**What the task asks**
Lay out the lines of the records between the line containing "Given: Remove parameter with gray X icon" and the line containing "click(x=456, y=576)", inclusive, as a Markdown table with the columns Row and Text, skipping blank lines. Leave the pictures out of your answer.
══════
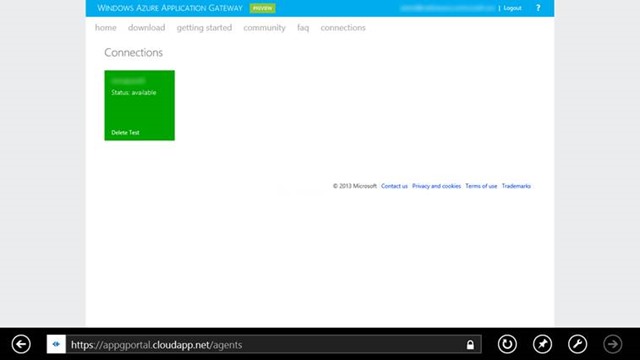This screenshot has width=640, height=360.
Task: Pin this site using the pin icon
Action: (542, 344)
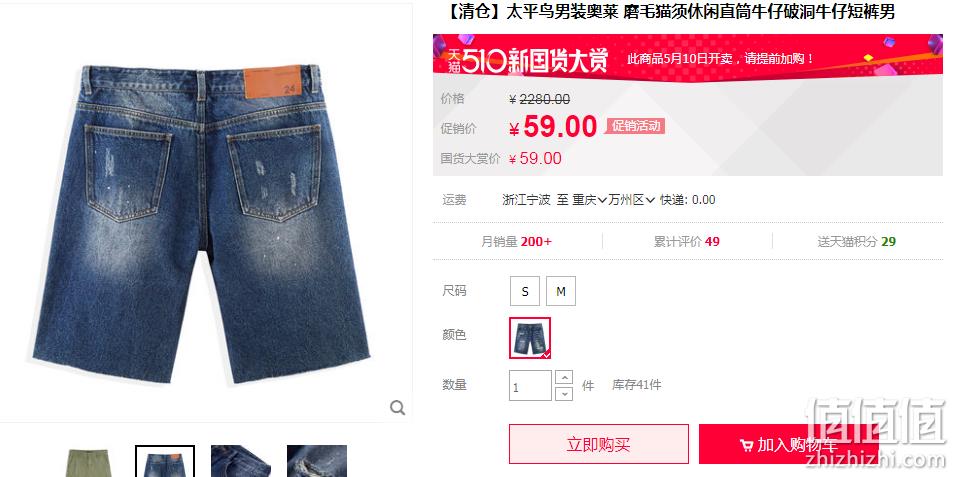
Task: Click the magnifier zoom icon on product image
Action: coord(398,408)
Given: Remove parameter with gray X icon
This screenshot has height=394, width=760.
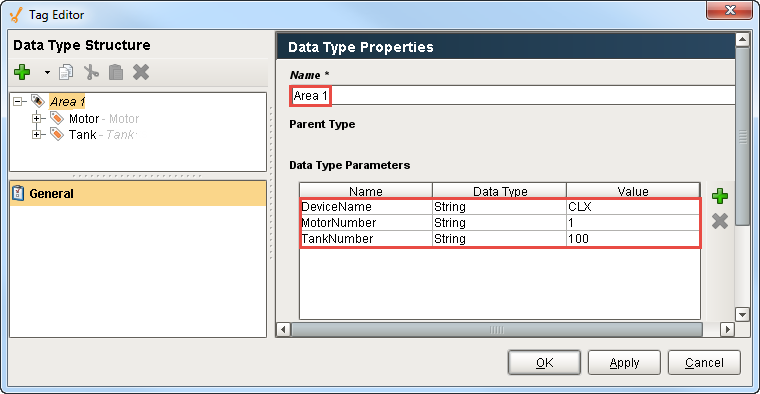Looking at the screenshot, I should tap(720, 221).
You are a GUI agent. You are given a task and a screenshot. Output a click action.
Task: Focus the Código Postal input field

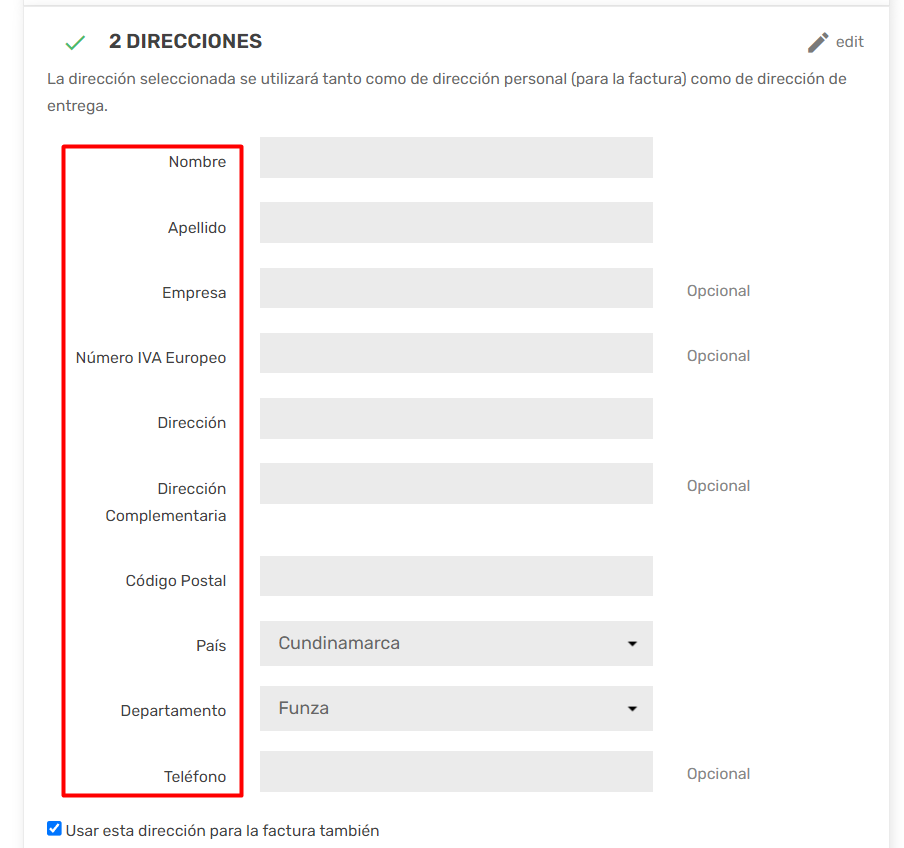click(x=456, y=576)
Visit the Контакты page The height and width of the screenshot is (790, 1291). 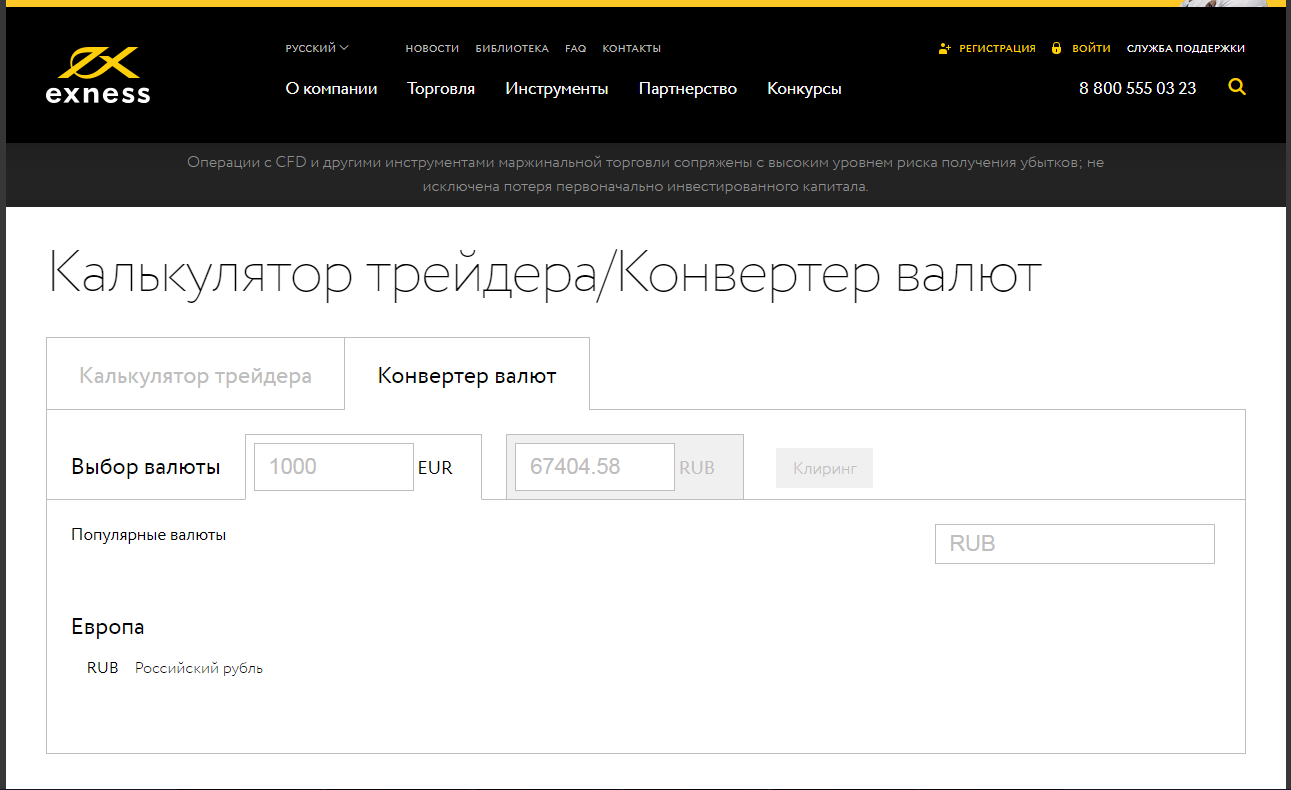point(631,48)
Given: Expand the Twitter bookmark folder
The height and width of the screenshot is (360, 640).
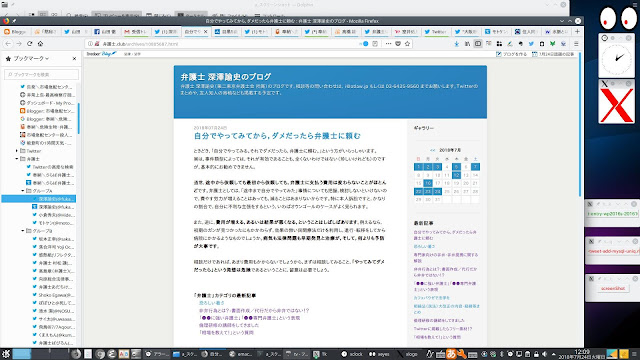Looking at the screenshot, I should [x=17, y=151].
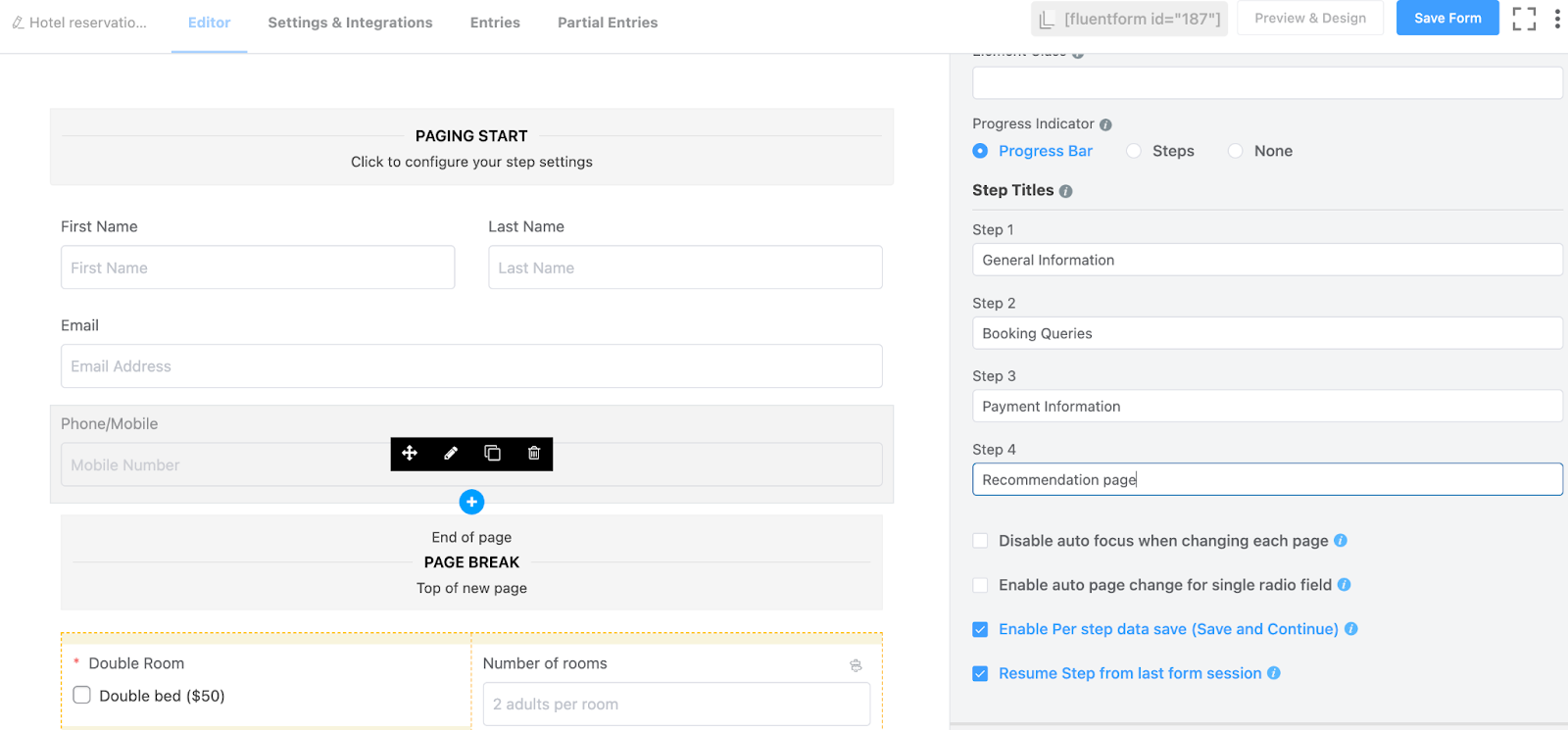
Task: Duplicate the Phone/Mobile field with copy icon
Action: point(492,453)
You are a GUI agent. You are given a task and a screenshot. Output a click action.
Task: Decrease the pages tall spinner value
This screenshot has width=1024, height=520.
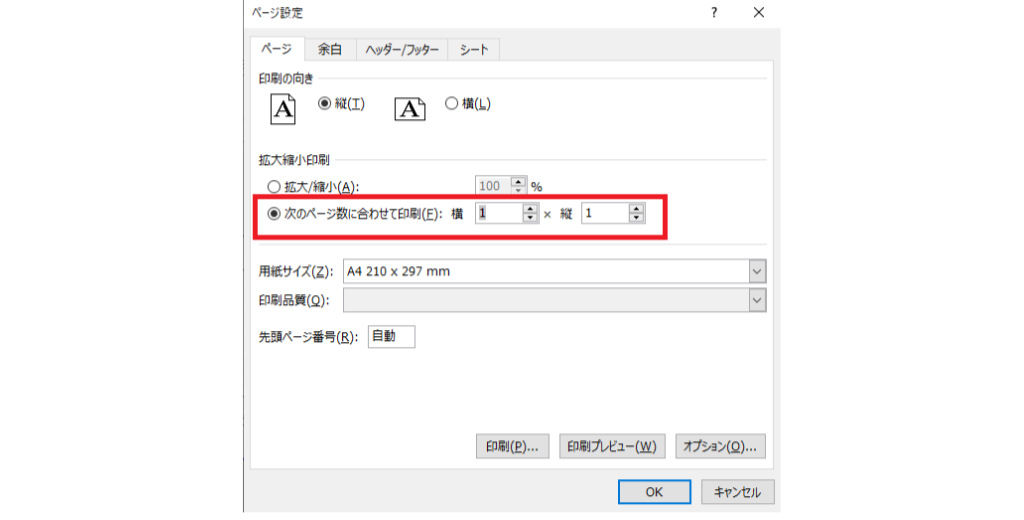[636, 218]

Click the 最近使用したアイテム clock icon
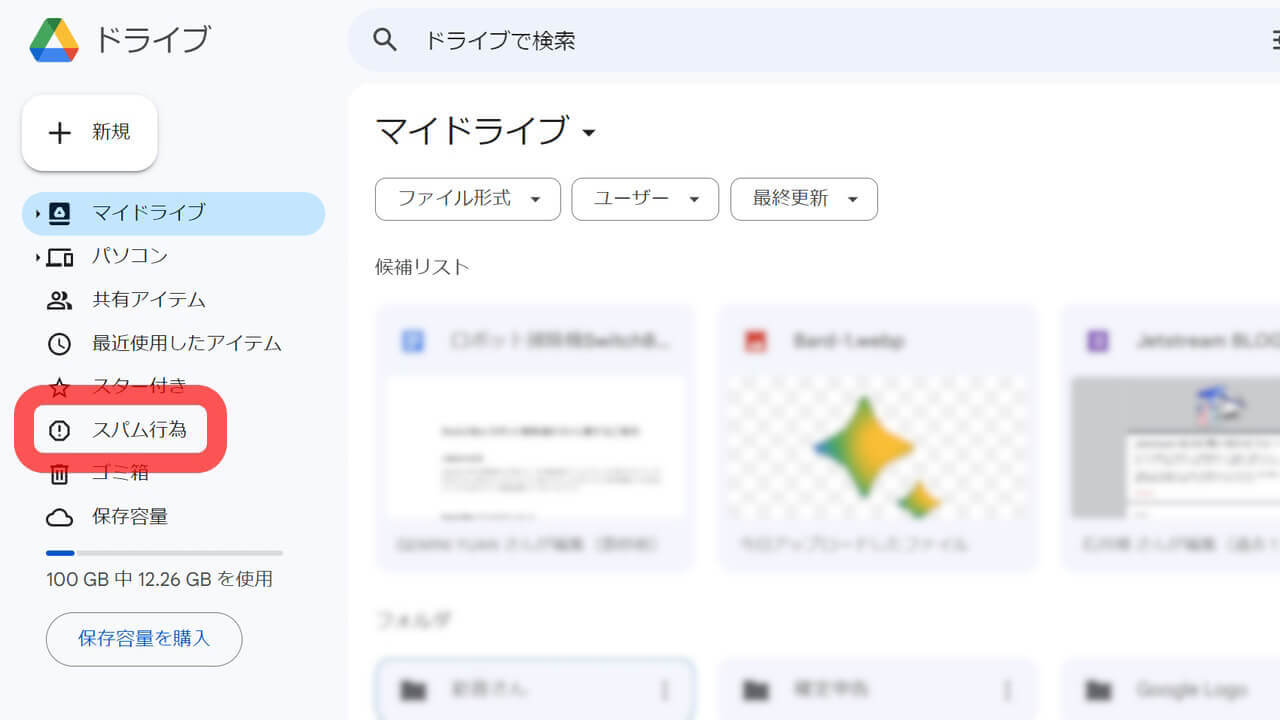(x=59, y=343)
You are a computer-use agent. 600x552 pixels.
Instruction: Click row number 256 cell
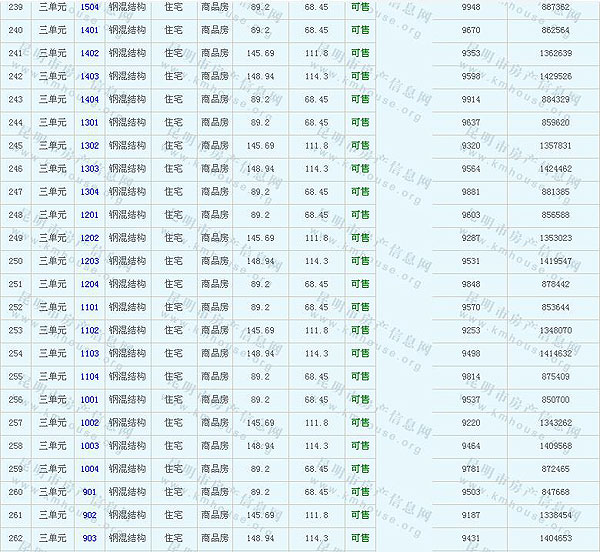pyautogui.click(x=15, y=399)
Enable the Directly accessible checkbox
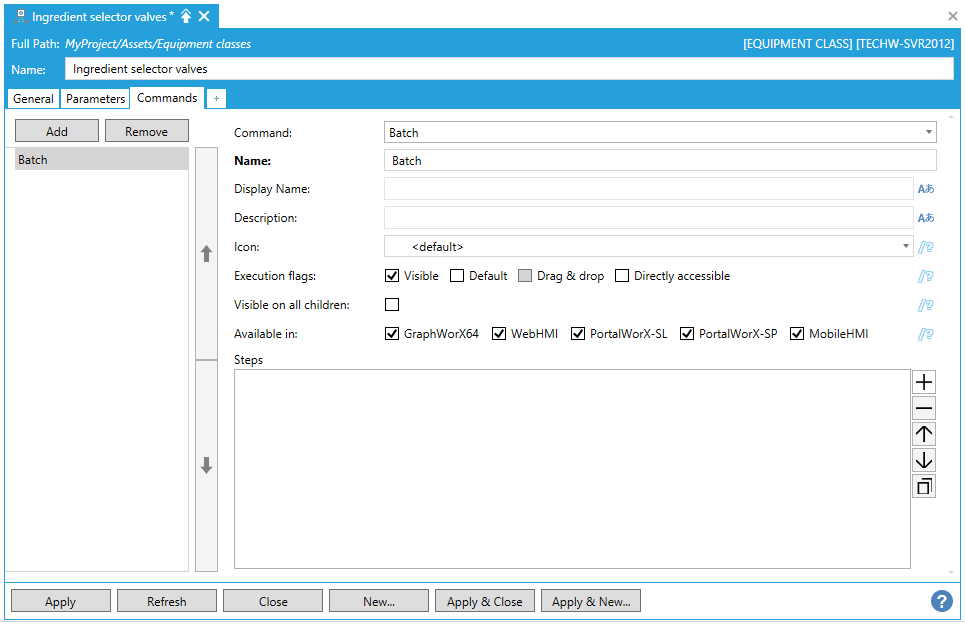This screenshot has height=625, width=965. [622, 276]
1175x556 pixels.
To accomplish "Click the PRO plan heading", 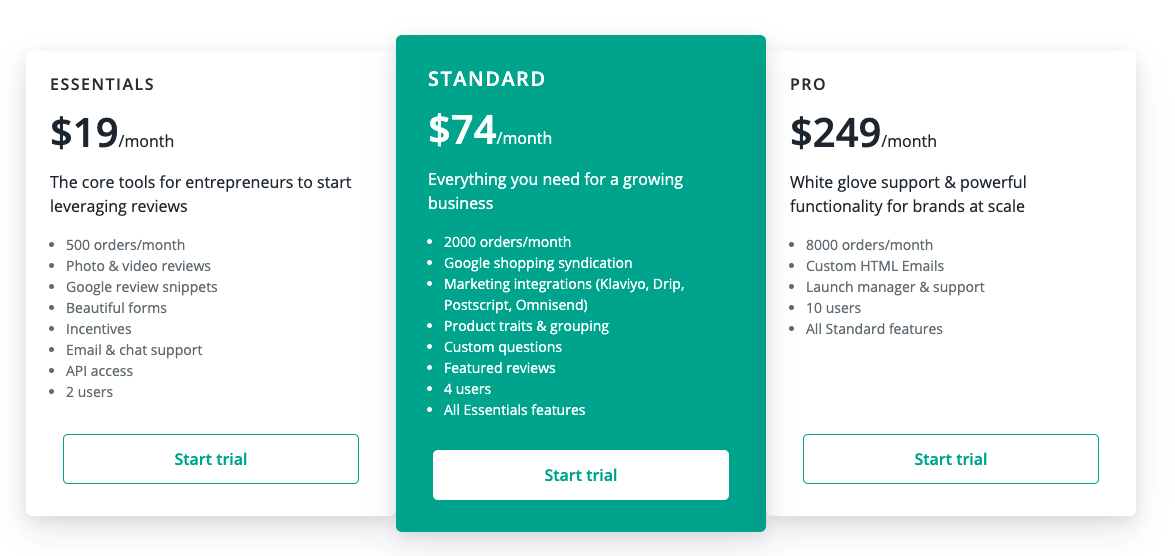I will pyautogui.click(x=808, y=85).
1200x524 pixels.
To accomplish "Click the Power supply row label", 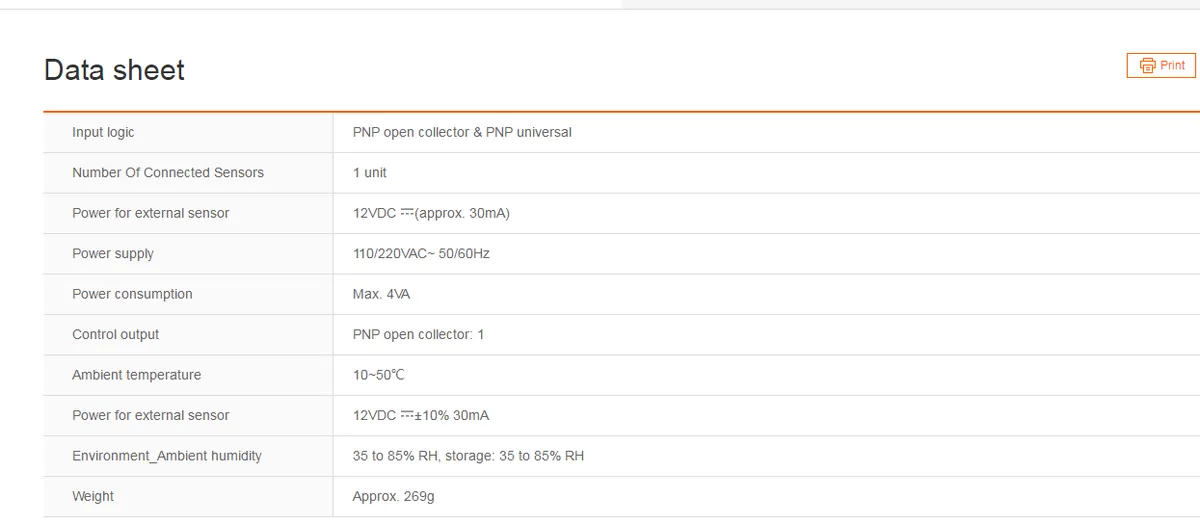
══════
**Result of this exercise**
| Row | Text |
|---|---|
| 1 | Given: Remove parameter with gray X icon |
| 2 | This screenshot has height=394, width=760. |
| 3 | Looking at the screenshot, I should tap(720, 221). |
| 4 | You are a GUI agent. You are given a task and a screenshot. Output a click action. |
| 5 | Task: Focus the Código Postal input field |
| 6 | click(x=456, y=576) |